We get the students to run routines like Roll2Dice() and record the outcomes. They find

   int outcome=Roll2Dice();
   frequency[outcome]=frequency[outcome]+1;

hard to understand, which isn't so surprising given that after 6 hours of practicals

  • a few students still don't know how to add 1 to a simple variable.
  • more than a few students have "no idea" how to write a line that "creates an array called frequency big enough to store 6 integers". I left one such student to read the documentation for a few minutes, but when I returned to him he was none the wiser. The Arrays section of the doc might be sub-optimal, but it can't be that bad - it's much the same as last year's.
Even those who do understand arrays have trouble with the code quoted above, though they're happy with
   int outcome=Roll2Dice();
   if(outcome==1)
      frequency[1]=frequency[1]+1;
   if(outcome==2)
      frequency[2]=frequency[2]+1;
   ...
I've tried to spell out a 2-page explanation of the shorter version as a Frequently Asked Question but some people don't understand that either. When the penny drops they sometimes remark "that's clever". Then they try to be too clever and do
    frequency[Roll2Dice()]=frequency[Roll2Dice()]+1;

wondering why it fails (they're calling Roll2Dice twice, so the RHS and LHS may refer to different array elements). Having fixed it they put the line in a loop. A few students do this

int tries=0;
while(tries<100) {
   int outcome=Roll2Dice();
   frequency[outcome]=frequency[outcome]+1;
   frequency[outcome]=0;
   tries=tries+1;
}

Why is frequency[outcome]=0; there? Well, one student said that it was in an earlier loop so they thought they'd better put it in this loop too.
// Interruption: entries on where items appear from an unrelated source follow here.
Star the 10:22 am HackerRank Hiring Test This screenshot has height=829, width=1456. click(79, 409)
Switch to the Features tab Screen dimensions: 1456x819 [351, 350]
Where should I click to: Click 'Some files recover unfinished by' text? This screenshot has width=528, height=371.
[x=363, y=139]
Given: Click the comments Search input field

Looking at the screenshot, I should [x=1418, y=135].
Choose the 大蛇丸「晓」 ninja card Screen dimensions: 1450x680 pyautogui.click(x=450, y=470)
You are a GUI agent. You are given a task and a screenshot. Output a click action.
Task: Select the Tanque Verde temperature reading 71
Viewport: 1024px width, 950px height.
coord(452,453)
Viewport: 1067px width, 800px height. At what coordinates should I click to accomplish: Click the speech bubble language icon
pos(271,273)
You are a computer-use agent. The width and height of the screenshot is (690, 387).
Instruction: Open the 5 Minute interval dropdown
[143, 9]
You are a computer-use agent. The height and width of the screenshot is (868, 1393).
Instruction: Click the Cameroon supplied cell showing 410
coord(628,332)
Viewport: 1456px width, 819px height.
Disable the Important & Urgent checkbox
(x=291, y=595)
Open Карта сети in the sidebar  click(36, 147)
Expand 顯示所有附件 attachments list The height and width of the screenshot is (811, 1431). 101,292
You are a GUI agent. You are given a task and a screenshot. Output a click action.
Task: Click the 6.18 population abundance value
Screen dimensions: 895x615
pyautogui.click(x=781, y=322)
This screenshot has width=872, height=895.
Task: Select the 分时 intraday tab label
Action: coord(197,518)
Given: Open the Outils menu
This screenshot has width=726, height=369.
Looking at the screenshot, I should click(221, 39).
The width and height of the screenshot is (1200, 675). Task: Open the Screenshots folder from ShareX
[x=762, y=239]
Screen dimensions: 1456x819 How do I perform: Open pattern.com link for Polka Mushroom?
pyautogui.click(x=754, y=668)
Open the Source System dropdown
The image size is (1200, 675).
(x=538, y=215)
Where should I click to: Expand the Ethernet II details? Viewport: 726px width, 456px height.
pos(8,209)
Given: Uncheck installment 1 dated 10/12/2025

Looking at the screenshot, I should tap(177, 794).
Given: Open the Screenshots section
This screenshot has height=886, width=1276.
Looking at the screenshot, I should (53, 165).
In short, there are still many indications that a non-trivial minority of students are just fumbling blindly through. If anything, the changes to the course this year make it easier for demonstrators to identify the students with severe problems - it's harder for students to bluff their way through.

According to "Validating an instructor rating scale for the difficulty of CS1 test items in C++" (Lulis and Freedman, JCSC 27, 2 (December 2011)) "faculty members disagree amongst themselves as to the difficulty level of questions involving functions", much more so than for questions involving other topics.